═══ Listed entries ═══

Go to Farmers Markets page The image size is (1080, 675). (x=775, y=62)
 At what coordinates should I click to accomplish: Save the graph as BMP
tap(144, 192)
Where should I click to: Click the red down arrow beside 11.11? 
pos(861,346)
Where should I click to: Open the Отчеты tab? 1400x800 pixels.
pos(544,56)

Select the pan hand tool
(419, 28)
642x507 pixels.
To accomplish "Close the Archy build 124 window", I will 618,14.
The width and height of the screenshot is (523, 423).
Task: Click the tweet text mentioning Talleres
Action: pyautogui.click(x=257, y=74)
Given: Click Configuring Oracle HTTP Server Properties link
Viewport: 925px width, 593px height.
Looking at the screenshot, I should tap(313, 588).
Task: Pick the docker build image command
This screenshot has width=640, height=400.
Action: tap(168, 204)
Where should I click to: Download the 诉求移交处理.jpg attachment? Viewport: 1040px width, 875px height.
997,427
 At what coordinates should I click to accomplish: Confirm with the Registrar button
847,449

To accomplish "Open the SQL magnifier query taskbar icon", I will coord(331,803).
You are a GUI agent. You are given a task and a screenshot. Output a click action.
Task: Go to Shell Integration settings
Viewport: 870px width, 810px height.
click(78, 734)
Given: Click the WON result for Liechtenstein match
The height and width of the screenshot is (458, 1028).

═══

Stated exercise
Return all of the records above verbatim, without changing a single character.

Task answer
Go to Farmers Markets page The image size is (1080, 675). (x=775, y=62)
 At what coordinates should I click to accomplish: Save the graph as BMP
tap(144, 192)
Where should I click to: Click the red down arrow beside 11.11? 
pos(861,346)
Where should I click to: Open the Отчеты tab? 1400x800 pixels.
pos(544,56)

Select the pan hand tool
(419, 28)
642x507 pixels.
To accomplish "Close the Archy build 124 window", I will 618,14.
The width and height of the screenshot is (523, 423).
Task: Click the tweet text mentioning Talleres
Action: pyautogui.click(x=257, y=74)
Given: Click Configuring Oracle HTTP Server Properties link
Viewport: 925px width, 593px height.
Looking at the screenshot, I should tap(313, 588).
Task: Pick the docker build image command
This screenshot has width=640, height=400.
Action: tap(168, 204)
Where should I click to: Download the 诉求移交处理.jpg attachment? Viewport: 1040px width, 875px height.
997,427
 At what coordinates should I click to accomplish: Confirm with the Registrar button
847,449

To accomplish "Open the SQL magnifier query taskbar icon", I will coord(331,803).
You are a GUI agent. You are given a task and a screenshot. Output a click action.
Task: Go to Shell Integration settings
Viewport: 870px width, 810px height.
click(78, 734)
Given: Click the WON result for Liechtenstein match
The height and width of the screenshot is (458, 1028).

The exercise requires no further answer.